== Data records ==

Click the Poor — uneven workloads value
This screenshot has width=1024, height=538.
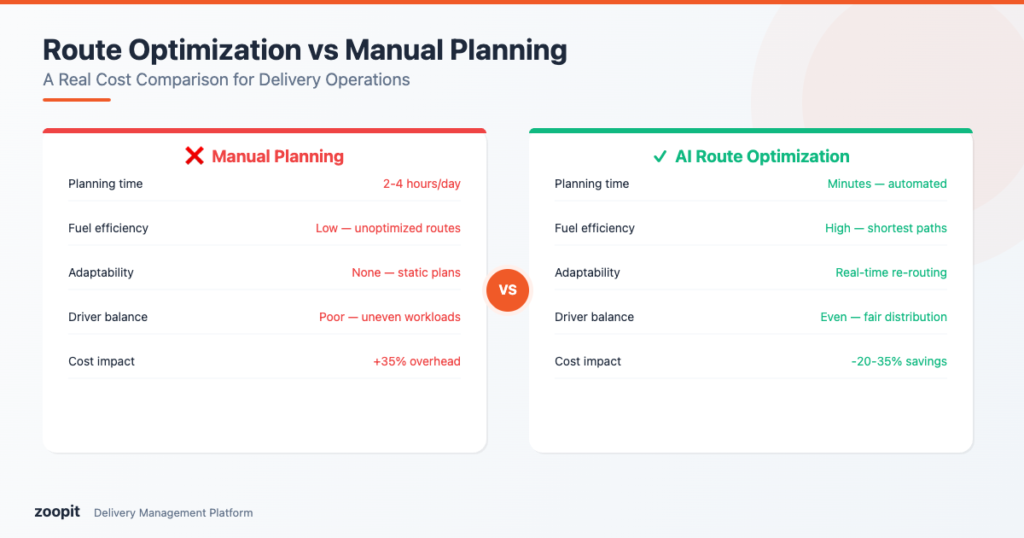click(x=389, y=317)
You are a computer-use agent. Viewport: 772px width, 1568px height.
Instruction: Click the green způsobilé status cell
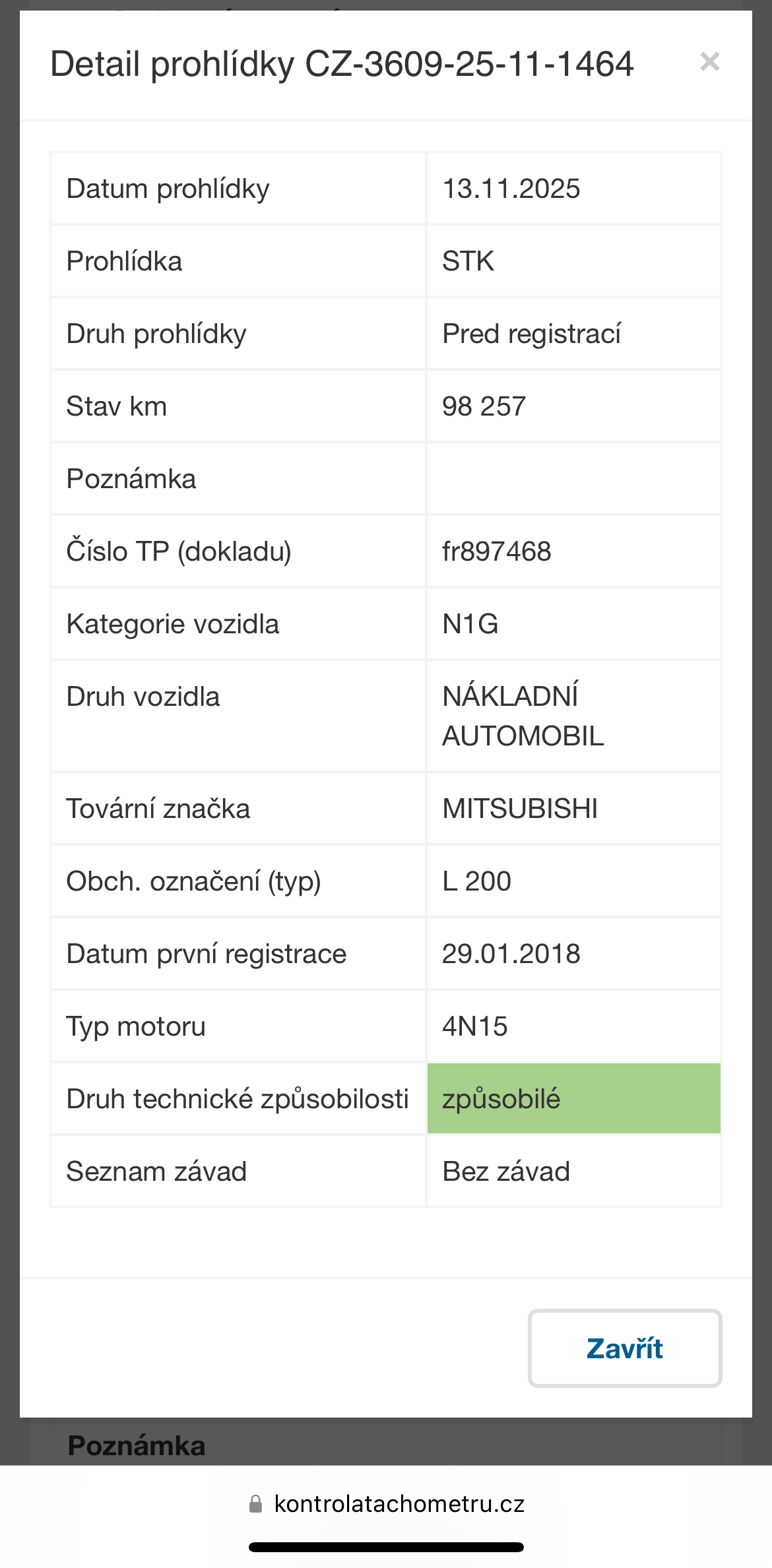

== Exercise goal ==
Leave out the pictures and reproduce the rest of the records exactly.

== Your solution ==
Click the Poor — uneven workloads value
This screenshot has width=1024, height=538.
click(x=389, y=317)
You are a computer-use agent. Viewport: 772px width, 1568px height.
Instruction: Click the green způsobilé status cell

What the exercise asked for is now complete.